Me?  You want to know about little ol’ me?  Not sure what you even want to know.  I’m not sure I even want you to know about me.  You see, I’m writing this blog just for me.  In fact, I’m not sure I even want to write a blog, but I want to just write and document my life and thoughts.  The only problem is that I don’t want you to know my thoughts.  You would think then that I should just write a journal, but even that seems too easy for someone to find.  In fact, my grandfather once found my diary and read a bratty 16-year-old’s rants about wishing her grandfather would stay out of her business and wishes that he had never come to live with them in the first place.  It makes me want to throw up just writing that and imagining how crushed he must have felt.  I digress, as I should put this note in a blog instead of in the about me page.  I hope that story doesn’t tell you about me.  The real story is that I’m a 30-something female who still doesn’t know what I want to be when I grow up, how to come to a decision about what I want to be and how I would go about getting there once I do decide.  As you’ve probably picked up on my indecisiveness, I’ll tell you the one and only thing I have been decisive about in my life is picking my husband.  It was love at first sight and even if we didn’t quite click right away, I knew we would be together – not matter how terrible our fights got.

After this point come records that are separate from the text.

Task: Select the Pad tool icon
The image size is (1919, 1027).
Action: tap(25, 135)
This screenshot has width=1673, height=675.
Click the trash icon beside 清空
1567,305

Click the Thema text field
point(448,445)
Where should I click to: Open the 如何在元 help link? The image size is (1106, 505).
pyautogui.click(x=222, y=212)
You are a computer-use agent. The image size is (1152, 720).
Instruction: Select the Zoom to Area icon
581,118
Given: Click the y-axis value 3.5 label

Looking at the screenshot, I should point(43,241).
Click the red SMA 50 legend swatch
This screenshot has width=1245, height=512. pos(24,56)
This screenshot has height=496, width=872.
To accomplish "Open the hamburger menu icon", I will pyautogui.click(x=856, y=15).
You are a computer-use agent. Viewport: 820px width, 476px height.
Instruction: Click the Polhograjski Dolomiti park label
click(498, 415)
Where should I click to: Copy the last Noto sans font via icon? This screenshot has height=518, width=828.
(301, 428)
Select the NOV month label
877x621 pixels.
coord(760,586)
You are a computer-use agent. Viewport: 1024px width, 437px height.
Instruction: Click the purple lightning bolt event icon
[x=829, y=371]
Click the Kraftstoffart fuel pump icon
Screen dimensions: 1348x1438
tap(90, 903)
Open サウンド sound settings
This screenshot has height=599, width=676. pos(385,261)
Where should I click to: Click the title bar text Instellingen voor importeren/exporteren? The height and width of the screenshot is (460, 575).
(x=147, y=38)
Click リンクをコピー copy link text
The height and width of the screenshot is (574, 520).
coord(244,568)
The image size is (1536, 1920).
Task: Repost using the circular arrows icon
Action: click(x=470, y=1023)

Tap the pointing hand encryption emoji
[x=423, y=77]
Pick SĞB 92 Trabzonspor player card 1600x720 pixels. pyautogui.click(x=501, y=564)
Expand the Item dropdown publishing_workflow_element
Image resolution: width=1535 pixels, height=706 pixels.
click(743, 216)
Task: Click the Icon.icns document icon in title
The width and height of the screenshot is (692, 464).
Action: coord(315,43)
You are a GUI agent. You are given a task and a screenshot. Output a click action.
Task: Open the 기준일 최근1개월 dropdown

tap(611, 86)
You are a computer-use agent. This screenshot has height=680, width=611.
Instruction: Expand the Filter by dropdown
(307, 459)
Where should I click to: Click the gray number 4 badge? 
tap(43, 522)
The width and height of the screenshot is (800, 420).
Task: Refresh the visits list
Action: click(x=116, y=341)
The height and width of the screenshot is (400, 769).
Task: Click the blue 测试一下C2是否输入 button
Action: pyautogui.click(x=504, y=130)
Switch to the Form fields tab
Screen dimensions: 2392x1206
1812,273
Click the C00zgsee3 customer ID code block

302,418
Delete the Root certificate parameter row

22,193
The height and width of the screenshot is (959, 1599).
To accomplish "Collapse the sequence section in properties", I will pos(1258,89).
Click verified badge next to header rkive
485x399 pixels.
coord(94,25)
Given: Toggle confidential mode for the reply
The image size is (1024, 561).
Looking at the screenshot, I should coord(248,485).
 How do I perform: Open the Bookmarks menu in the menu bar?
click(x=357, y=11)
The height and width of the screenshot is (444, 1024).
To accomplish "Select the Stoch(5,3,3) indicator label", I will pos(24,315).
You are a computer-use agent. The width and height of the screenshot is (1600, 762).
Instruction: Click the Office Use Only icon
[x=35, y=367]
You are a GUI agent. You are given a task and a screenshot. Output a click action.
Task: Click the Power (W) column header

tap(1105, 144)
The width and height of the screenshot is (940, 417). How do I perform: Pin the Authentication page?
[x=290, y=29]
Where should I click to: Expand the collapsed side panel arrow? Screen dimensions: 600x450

Career-wise, I suppose I’m trying to muddle together some sort of media/journalism career.  I’ve dipped my toe in and thought the water was a tad too chilly and still can’t make myself take the plunge.  However, to anyone else, they might think working as an associate producer (I should have been a producer – the grudge that might be holding me back) on Judge Judy would prove that I did indeed take the plunge – I know that was only wading into the kiddie pool.  Hopefully, I’ll be able to take the wingies off soon.